Md Toy Blog

Remove file from git history or npm module

Sun Sep 27 2020 00:00:00 GMT+0000 (Coordinated Universal Time)

It may happen that you committed sensitive data to you git history or even published it to npm.

In order to fix this you need to tackle the problem in two steps:

Remove password file from git

First make sure to have a list where the compromising data is stored:

git log -S <password>

text

Once you have that list, run the following command by replacing the file name for each file.

git filter-branch --force --index-filter \
  "git rm --cached --ignore-unmatch src/utils/sendSMS.ts" \
  --prune-empty --tag-name-filter cat -- --all

text

Here we are deleting every occurrence of the file src/utils/sendSMS.ts from git's history.

If you have many files like that, just run this command for every file.

To also remove from your remote repo run

git push origin --force --all

text

Make sure to add it to .gitignore

Remove password from npm

If you hit, npm publish you have now a version of your module in npmjs.com, any republish with a different version, even if you removed the files will not have any effect from a security standpoint: your old versions are still on npmjs.com. To fix this, you have to move fast (you are allowed to unpublish only if 72h have not yet passed since the npm publishing).
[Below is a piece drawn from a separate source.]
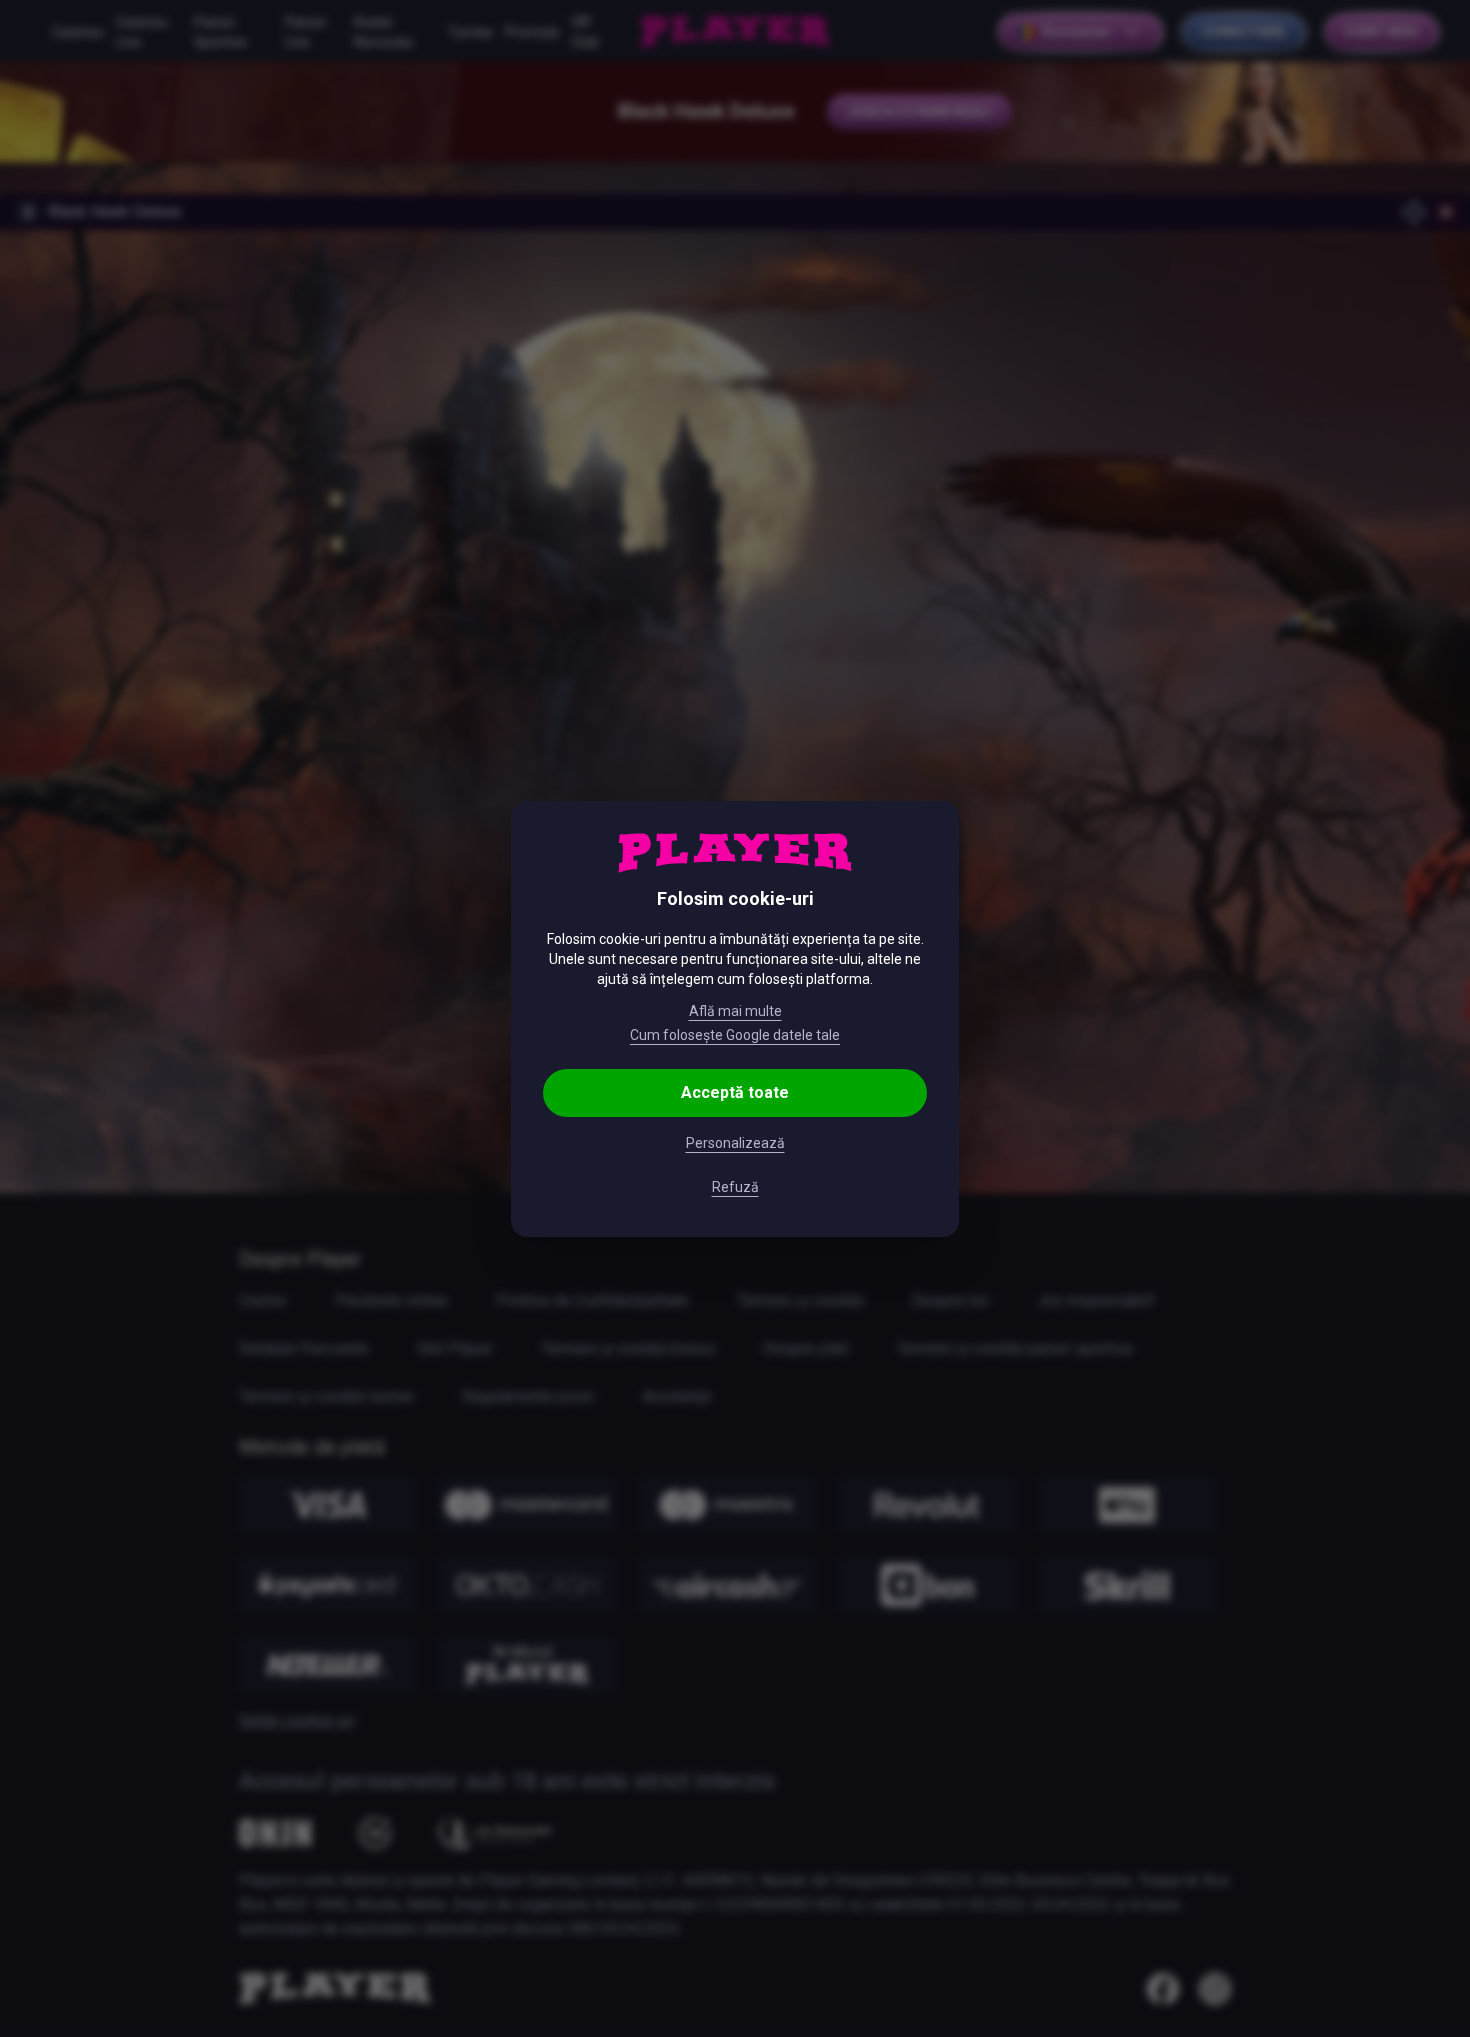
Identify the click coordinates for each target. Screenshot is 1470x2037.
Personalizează (735, 1143)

NOTE: assuming you published your version with the compromising files less than 72 hours ago, you can unpublish them

IMPORTANT: npmjs.com tries to incentivize stability, and unpublishing is a bummer for those who are already using your package, so they will penalize you for the unpublication by not allowing any further publish for the next 24 hours. That's why, if you want to have a version that still works without interruption, you need to publish the fixed version before unpublishing the compromising ones.

# publish the fixed version
npm publish

# unpublish the versions with sensitive data
npm unpublish <mypackagename>@<my.compromised.version>

Do the last step for all the previous versions of your package containing sensitive data.